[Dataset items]
□ □ □ □ □

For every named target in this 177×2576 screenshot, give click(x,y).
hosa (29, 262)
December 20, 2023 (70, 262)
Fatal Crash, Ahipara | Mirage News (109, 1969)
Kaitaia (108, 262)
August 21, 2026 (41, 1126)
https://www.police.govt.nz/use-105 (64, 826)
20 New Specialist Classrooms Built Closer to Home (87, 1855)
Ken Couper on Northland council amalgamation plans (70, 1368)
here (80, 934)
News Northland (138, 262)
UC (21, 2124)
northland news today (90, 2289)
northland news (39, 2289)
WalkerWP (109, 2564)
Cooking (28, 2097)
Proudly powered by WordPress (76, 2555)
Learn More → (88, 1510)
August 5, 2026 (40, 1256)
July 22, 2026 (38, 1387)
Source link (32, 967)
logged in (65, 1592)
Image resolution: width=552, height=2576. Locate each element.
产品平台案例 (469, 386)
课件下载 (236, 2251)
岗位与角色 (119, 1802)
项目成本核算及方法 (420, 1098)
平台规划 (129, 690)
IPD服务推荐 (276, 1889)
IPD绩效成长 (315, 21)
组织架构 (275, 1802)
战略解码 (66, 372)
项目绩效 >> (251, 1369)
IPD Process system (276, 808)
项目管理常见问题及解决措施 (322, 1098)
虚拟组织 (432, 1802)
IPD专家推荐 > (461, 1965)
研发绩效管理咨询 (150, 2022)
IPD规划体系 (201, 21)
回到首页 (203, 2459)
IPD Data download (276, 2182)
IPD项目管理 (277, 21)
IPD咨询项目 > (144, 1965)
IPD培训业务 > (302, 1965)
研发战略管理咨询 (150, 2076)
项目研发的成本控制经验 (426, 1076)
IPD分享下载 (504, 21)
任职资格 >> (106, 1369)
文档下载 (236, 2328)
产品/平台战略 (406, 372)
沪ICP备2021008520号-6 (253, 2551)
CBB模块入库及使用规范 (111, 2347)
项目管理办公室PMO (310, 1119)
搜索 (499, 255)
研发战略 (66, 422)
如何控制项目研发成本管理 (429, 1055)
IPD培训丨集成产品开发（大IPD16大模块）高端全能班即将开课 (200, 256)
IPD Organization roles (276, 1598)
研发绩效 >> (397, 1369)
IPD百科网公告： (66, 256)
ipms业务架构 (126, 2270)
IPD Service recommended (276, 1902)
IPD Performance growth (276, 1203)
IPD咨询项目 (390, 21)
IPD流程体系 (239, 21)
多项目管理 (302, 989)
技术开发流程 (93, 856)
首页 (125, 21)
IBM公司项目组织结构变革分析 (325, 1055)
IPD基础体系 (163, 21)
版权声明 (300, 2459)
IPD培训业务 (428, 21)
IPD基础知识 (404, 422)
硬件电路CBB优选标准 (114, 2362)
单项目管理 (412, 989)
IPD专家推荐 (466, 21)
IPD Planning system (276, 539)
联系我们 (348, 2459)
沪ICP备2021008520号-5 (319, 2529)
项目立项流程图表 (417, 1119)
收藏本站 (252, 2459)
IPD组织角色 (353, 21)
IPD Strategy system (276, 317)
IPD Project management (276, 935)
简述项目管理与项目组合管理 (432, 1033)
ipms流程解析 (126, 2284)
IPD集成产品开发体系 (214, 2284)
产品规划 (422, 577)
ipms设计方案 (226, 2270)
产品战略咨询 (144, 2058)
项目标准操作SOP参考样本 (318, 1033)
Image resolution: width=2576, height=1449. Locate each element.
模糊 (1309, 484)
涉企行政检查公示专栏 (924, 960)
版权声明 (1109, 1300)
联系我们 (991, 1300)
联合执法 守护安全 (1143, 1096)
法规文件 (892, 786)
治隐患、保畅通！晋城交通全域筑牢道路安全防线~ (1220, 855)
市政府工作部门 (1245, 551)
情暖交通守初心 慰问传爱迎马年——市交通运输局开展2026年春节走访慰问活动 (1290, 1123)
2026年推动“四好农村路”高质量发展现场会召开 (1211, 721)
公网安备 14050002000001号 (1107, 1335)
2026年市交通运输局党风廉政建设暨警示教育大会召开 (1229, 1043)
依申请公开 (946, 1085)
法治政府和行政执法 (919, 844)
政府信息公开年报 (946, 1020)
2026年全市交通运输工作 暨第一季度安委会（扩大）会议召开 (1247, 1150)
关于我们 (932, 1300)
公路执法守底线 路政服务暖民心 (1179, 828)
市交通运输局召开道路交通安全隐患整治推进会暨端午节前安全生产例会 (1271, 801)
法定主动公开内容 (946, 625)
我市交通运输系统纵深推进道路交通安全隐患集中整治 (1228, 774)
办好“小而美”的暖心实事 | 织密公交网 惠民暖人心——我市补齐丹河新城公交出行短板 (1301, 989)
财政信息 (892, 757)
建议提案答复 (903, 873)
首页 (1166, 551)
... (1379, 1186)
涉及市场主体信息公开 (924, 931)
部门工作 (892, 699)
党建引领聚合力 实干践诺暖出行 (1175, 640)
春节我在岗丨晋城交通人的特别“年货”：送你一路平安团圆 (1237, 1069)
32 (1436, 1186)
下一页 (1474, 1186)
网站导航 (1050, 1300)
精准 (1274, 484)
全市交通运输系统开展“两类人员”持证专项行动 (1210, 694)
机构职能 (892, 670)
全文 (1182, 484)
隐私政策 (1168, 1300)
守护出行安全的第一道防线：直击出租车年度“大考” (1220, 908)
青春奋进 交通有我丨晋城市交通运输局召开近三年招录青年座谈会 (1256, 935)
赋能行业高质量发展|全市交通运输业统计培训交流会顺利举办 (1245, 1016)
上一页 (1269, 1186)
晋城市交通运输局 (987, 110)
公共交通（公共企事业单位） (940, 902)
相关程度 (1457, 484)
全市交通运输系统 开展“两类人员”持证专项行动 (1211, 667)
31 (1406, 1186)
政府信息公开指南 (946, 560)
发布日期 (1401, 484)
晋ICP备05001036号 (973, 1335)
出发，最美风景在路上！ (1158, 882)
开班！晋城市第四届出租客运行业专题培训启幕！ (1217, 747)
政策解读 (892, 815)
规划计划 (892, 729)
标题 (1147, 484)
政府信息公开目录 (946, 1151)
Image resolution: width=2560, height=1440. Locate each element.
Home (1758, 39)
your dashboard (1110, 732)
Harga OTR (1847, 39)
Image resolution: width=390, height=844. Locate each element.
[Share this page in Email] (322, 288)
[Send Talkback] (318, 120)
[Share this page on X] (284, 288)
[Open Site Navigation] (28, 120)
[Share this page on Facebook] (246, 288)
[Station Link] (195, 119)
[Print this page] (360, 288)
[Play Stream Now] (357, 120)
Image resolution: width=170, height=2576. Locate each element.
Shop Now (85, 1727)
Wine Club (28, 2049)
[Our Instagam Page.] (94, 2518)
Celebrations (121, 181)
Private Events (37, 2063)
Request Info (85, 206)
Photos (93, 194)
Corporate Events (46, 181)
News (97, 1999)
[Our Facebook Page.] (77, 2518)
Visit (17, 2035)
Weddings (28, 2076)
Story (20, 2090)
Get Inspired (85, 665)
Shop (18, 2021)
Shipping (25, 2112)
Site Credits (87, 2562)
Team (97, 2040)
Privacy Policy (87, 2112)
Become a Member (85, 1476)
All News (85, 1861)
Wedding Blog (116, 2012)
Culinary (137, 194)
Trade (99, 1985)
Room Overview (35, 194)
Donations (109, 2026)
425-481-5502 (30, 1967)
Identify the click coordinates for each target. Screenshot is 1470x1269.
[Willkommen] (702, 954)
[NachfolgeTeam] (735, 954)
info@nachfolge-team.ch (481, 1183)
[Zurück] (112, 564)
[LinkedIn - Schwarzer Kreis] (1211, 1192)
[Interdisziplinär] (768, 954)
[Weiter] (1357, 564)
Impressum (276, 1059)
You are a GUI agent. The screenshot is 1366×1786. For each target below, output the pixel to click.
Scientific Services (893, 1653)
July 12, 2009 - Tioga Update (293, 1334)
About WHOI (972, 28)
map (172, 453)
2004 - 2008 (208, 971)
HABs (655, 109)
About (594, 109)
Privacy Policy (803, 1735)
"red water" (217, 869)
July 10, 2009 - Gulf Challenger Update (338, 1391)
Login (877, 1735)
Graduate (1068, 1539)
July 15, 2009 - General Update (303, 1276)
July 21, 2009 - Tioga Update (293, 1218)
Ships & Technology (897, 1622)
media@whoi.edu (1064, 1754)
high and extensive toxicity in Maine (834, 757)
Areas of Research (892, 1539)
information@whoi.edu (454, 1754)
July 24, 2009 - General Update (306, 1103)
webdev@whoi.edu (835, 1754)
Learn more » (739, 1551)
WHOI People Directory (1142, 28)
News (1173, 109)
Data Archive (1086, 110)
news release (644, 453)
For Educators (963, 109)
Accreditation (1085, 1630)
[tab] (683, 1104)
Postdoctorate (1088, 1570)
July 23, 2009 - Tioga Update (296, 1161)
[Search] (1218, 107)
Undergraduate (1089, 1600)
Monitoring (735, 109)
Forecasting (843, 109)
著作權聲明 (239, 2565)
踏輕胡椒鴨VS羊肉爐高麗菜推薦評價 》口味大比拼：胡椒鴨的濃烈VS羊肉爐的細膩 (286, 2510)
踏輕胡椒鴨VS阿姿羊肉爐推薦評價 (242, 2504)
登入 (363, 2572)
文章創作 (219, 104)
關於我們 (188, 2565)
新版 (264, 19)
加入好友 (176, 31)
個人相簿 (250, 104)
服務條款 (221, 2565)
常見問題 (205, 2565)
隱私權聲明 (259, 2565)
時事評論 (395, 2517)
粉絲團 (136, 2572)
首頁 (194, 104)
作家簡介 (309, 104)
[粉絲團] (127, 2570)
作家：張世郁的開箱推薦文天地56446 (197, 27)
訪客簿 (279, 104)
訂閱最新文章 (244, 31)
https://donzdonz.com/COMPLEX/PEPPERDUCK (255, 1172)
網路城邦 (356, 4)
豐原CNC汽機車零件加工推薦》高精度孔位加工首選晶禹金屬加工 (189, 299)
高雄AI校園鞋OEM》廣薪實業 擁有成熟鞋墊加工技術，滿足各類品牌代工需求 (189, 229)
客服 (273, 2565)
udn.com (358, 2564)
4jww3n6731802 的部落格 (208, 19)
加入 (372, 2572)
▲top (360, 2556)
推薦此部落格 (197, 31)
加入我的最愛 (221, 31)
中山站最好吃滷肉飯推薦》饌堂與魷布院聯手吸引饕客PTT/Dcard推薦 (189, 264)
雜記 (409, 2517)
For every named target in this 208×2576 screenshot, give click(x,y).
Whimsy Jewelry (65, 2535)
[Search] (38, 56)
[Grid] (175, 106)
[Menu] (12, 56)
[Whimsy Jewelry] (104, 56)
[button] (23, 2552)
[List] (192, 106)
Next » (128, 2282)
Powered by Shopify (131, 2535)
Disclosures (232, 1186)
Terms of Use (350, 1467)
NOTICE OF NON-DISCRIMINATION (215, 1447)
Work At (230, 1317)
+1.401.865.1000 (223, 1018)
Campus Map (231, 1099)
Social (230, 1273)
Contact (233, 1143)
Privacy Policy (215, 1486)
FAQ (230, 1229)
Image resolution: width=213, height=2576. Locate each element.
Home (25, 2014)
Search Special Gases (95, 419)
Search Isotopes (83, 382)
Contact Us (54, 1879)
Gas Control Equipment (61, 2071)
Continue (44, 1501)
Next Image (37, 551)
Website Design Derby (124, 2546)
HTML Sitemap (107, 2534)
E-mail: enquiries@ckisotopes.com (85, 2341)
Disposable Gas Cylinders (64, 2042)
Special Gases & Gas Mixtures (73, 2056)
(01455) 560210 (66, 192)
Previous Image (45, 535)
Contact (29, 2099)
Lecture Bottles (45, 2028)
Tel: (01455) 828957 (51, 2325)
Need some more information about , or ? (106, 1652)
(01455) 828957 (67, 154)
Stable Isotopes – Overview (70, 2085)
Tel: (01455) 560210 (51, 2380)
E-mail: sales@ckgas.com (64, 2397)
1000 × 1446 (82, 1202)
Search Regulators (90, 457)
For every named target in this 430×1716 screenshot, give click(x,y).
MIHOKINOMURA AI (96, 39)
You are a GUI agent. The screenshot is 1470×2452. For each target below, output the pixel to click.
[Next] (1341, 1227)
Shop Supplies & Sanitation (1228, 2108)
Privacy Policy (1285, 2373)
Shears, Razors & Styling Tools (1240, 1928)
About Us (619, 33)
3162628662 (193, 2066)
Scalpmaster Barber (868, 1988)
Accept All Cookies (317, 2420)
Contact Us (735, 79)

□ □ □ □ □

ACTION ITEM -> Look through the records above for the word "target" and state how many lines contain it, giving the number alone.

FINISHED EXERCISE -> 6